Ingrediënten
4 ribkarbonades, niet te dun
4 bollen verse knoflook
4 dl olijfolie
1 laurierblaadje
1 chilipepertje
2 takjes rozemarijn
1 eetlepel grove mosterd
4 eetlepels crème fraîche
1 eetlepel grofgesneden dragon
Bereidingswijze
Haal de teentjes van de knoflookbollen maar pel ze niet. Doe ze samen met de
olie, het pepertje, het laurierblad en de rozemarijn in een pannetje. Verwarm de olie tot onder het kookpunt en laat de knoflook zo 45 minuten sudderen. Giet af
en bewaar de gekonfijte knoflook in een af te sluiten pot. Gebruik de knoflook naar smaak bij de karbonades.

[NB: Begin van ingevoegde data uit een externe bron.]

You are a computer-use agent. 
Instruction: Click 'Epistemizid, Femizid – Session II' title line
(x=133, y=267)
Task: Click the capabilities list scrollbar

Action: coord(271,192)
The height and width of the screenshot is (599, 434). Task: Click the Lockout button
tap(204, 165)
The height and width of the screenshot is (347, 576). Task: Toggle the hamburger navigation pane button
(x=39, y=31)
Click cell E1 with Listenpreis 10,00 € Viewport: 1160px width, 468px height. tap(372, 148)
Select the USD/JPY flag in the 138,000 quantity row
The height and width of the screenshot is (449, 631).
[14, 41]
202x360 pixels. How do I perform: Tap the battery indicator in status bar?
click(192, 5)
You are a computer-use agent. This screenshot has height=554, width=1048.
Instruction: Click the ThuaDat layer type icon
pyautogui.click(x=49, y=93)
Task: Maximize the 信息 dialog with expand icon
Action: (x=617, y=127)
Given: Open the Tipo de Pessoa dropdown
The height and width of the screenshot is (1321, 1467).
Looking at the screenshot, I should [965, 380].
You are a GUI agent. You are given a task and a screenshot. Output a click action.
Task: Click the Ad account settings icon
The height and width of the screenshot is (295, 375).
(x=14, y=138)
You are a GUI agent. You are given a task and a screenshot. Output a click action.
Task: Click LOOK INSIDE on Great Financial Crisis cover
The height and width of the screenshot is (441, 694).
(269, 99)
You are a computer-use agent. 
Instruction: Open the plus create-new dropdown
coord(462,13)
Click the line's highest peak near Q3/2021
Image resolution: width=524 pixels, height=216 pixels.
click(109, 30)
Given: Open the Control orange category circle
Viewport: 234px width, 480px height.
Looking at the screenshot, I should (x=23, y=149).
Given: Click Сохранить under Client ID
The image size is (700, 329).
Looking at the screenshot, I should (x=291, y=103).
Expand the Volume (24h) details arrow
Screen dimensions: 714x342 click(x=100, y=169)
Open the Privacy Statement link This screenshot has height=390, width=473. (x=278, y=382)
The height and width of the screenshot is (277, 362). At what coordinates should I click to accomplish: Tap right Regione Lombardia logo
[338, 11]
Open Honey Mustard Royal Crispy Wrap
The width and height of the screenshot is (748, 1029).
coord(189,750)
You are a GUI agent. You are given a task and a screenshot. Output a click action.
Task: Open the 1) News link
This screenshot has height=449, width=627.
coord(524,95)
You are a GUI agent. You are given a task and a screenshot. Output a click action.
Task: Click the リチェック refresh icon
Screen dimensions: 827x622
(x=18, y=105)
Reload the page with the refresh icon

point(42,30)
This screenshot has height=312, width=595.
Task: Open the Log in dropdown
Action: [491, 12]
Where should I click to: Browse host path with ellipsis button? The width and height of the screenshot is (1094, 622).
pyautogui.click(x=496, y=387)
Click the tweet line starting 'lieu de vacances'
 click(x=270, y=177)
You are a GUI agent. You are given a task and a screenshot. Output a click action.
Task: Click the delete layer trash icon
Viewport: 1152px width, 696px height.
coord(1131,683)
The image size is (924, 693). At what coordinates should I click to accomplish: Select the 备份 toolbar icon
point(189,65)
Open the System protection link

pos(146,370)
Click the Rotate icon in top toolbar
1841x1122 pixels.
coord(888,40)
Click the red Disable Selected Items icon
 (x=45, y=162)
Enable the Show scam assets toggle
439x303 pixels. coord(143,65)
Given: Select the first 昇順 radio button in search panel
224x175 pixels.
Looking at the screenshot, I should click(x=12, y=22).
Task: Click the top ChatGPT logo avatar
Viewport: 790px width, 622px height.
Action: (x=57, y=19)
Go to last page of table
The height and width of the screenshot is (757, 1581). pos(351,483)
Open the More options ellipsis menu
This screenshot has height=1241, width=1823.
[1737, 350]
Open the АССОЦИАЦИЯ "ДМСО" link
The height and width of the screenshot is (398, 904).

Wrijf de karbonades in met wat olijfolie en bestrooi ze met peper. Laat het vlees
30 minuten buiten de koelkast op temperatuur komen. Bak de karbonades in een goed voorverwarmde koekenpan aan elke kant 6 – 8 minuten. Keer ze regelmatig. Neem de karbonades uit de pan. Bestrooi ze met zout en houd ze warm. Roer het aanbaksel los en roer hier de crème fraîche, mosterd en dragon door. Verwarm alles nog even. Breng op smaak met zout en peper. Serveer de saus met de knoflook bij de karbonades.